L’AQUILA. Il terremoto ha creato tre città: quella storica, chiusa e fantasma; quella del piano Case e dei map che per lo più (almeno per adesso) sono dormitori pubblici, e la città delle casette costruite dai privati. Quest’ultima è una città di cui quasi nessuno sembra essersi accorto o fa finta di non accorgersi. Sono troppi quelli che hanno colto al volo l’occasione per farsi la casetta di campagna e allargare gli spazi di quella “vecchia” e non troppo danneggiata.

Il tutto in base a una delibera di consiglio comunale del 25 maggio del 2009 su «Criteri per la localizzazione e realizzazione di manufatti temporanei». In realtà basta farsi un giro in macchina fra Bagno, Pianola, Paganica, l’immediata periferia dell’Aquila per capire che di temporaneo queste abitazioni di legno non hanno nulla. Anzi, in alcuni casi si tratta di vere e proprie ville con tanto di giardino intorno. Le misure sono varie, vanno dai 30 metri quadrati ai 100 circa (la delibera comunale imponeva che non si potesse andare oltre i 95) ma in alcuni casi si supera ampiamente la volumetria stabilita. Il costo dagli 800 ai 1200 euro al metro quadrato chiavi in mano.

Il Comune, i dati sono di qualche giorno fa, ha concesso finora 500 autorizzazioni a costruire casette di legno per far fronte alle necessità abitative di chi non può ancora rientrare in casa. Ma l’impressione è che di casette ne siano state realizzate almeno il doppio, il che significa che molte sono di fatto abusive anche se nessuno almeno per ora si sogna di andare a controllare visto che ci sono, sempre sulla carta, oltre 27.000 persone in autonoma sistemazione e molte sono certamente anche nelle casette della terza città. La questione è che cosa accadrà alla scadenza dei tre anni (maggio 2012) previsti dalla delibera come periodo massimo dopo il quale le casette provvisorie andrebbero smontate.

Ma basta guardarle queste casette (ce ne sono di quelle curate con una attenzione quasi maniacale, frutto di ricordi che emergono in tutti quelli che da ragazzi hanno visto i cartoni animati di Heidi) per capire che nessun sindaco si sognerà mai di ordinarne la demolizione se non vuole essere “bruciato” politicamente in mezzo a piazza Duomo.
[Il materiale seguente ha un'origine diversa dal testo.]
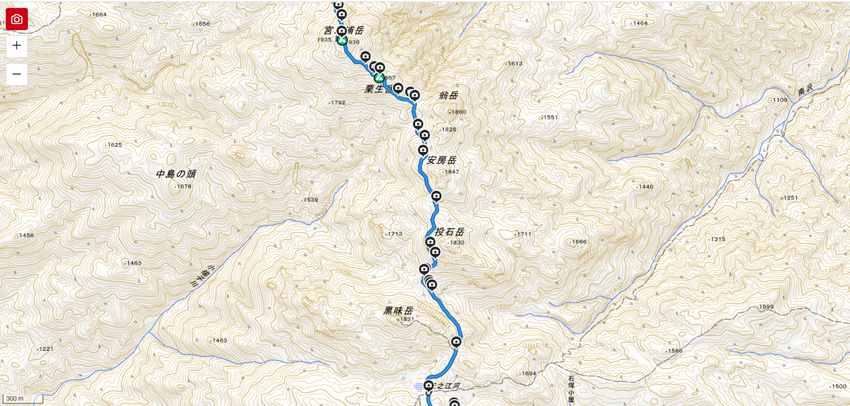The image size is (850, 406).
Task: Open the photo marker at 花之江河 marsh
Action: click(x=429, y=386)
E allora la soluzione futura è già pronta: una bella sanatoria da 500-600 euro a metro quadrato (o forse anche meno) che salverà la carriera politica dei futuri sindaci e ingrasseranno un po’ le casse comunali che non guasta mai.
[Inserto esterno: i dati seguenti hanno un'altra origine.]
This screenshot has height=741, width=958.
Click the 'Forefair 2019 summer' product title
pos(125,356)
Tra l’altro nella stessa delibera del maggio del 2009 ci sono vie di uscita già indicate, per esempio nell’articolo due (durata e validità del provvedimento) laddove è scritto che «le presenti disposizioni sono di carattere straordinario e transitorio ed hanno un periodo di validità di mesi 36. Al termine di tale periodo, connesso all’esaurirsi dello stato di emergenza, le stesse decadranno automaticamente, salvo diversa, motivata, determinazione dell’amministrazione comunale per eventuali proroghe». C’è da giurare che di proroghe ne vedremo almeno per i prossimi 10 anni e poi arriverà la sanatoria.